Mais je me réjouis de le faire peu à peu, car vous êtes pleins de savoir; je ‘men voudrais de ne pas en profiter ;-). Merci à tous ceux qui se donnent la peine ( et le plaisir ?) de partager ce savoir, et de rédiger. Et puis merci à Dame Régine , la Prédestinée, bien sûr.
Skål.
marie chantal
9 mai 2016 @ 14:13
ayant connu madame la duchesse de montpenssier durant 14 ans je peu vous dire que c est une femme formidable elle venait à Dreux pendant certaine vacances et week end c etait donc sa maison de repos .Elle possede un appartement à paris donc elle n est pas à la rue loin de là .C’est le Prince Jean et sa famille qui profite à plein temps de cette demeure ,c est à lui de régler les factures d entretien de cette maison ,y compris le chauffage le fait il? à priori non lui qui a hérité de sa grand mére et empoché un trés confortable chéque lors de la vente des Orléans na pas à ce plaindre .Pourquoi ne loue t il pas une maison dans cette belle ville de Dreux ? peut étre que la radinerie serait au rendez vous car pour refuser de remplir la cuve à fioul en plein hivers avec des enfants en bas age est indigne d’un pére de famille responsable . Si la fondation saint louis expulse sa mére c’ est qu’il y a sans doute des clauses qui ne sont pas réspéctées par son fils qui occupe cette maison allez savoir, bien sur le prince jean joue sur les sentiments (sa maman de 82 ans ses enfant etc) mais il voie surtout ses propres avantages à profiter de Dreux
framboiz 07
9 mai 2016 @ 15:05
Skal ? Où êtes-vous , donc ?
Bruski von Helvet
9 mai 2016 @ 20:13
De toute façon, personne ne peut mettre à la porte une dame de plus de 80 ans ! Sauf à lui trouver un logement équivalent. La loi française protège très bien les faibles ;-)
Leonor
16 mai 2016 @ 01:32
Oui, bon, bis repetita et tout à fait en-dehors de l’affaire Dreux:
Je veux bien que la loi française protège les faibles, encore faudrait-il que » la loi » précise qui doit payer à la place des faibles en question, et d’abord si vraiment faibles ils le sont.

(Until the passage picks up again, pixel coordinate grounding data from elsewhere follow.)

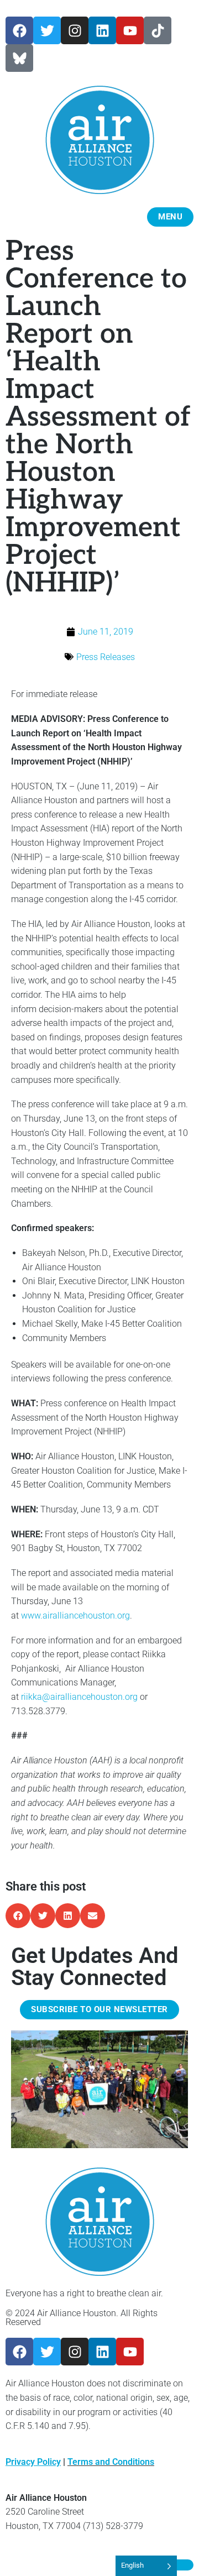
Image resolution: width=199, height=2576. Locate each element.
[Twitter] (47, 30)
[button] (18, 1915)
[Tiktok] (157, 30)
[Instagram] (74, 30)
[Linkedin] (102, 30)
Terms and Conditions (110, 2462)
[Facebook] (19, 30)
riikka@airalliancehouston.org (79, 1697)
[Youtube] (130, 30)
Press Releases (105, 657)
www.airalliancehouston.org (75, 1615)
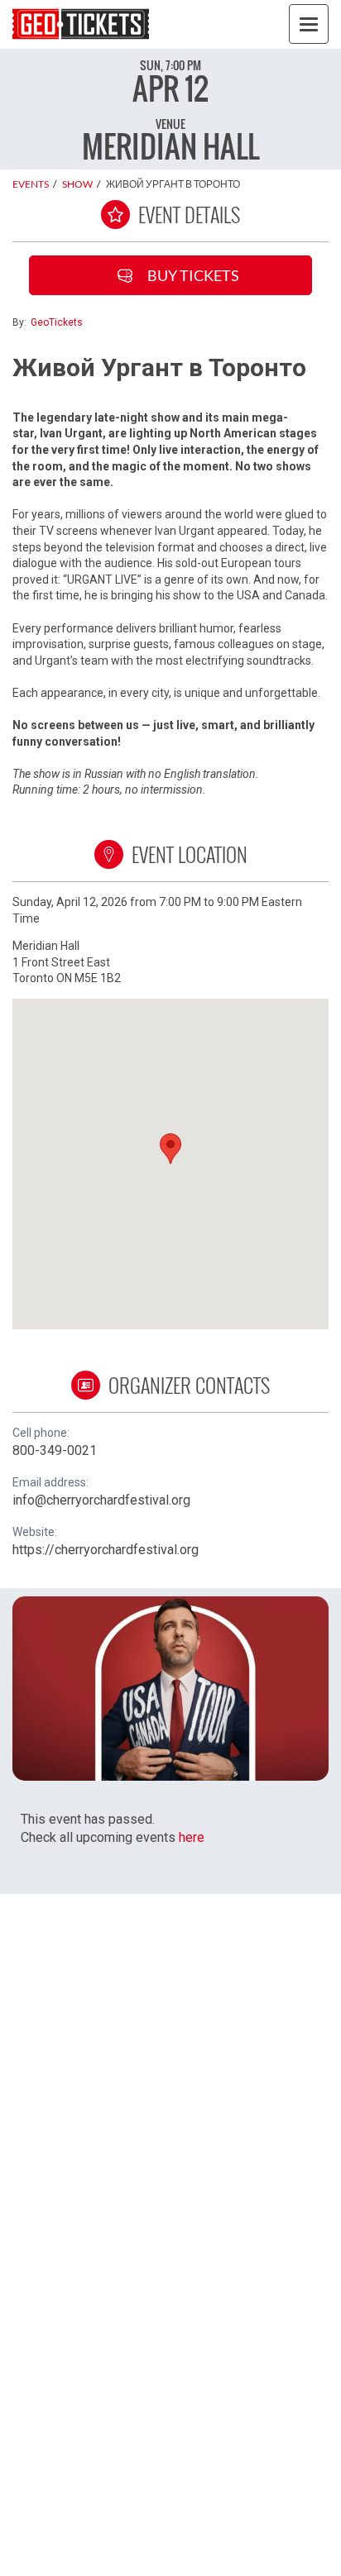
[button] (170, 1149)
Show (77, 184)
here (191, 1837)
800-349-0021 (54, 1450)
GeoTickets (57, 322)
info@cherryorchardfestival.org (101, 1500)
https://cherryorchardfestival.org (105, 1550)
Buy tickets (193, 275)
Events (30, 184)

Si un bailleur sans grande » surface » de fortune compte sur le revenu d’un petit studio qu’il a mis en location pour subvenir à ses propres besoins , et si ce revenu ne » rentre » pas, il fait quoi ? Il ne rembourse plus son prêt à la banque ? Que fait la banque alors ?
Le cas est plus fréquent qu’on ne le pense : tous les bailleurs ne sont pas Rothschild, et de plus en plus, avec l’inévitable dégradation des systèmes de retraite à venir, les gens devront assurer eux-mêmes leur propre prévoyance de retraite. Ce qui se fait souvent avec de l’immobilier. Et s’ils ne peuvent pas compter sur le revenu de leur seul investissement …..
Il faudrait peut-être quand même songer, en France, à commencer à se poser les bonnes questions.
Christine PIDANCET
20 mai 2016 @ 01:10
Le Prince Jean serait avise de trouver un accord avec la Fondation car certes, cette derniere est inelegante a son egard, mais le droit d’usage etait reserve a sa mere de telle sorte que son « abus » pourrait etre legitime au regard des lois republicaines..Et les commentaires lus ci-dessus laissent penser que de les Francais, loins d’etre tous royalistes, et non necessairement Orleanistes, pourraient etre choques d’apprendre la faveur dont il s’est prevalu et qui pourrait ternir son image.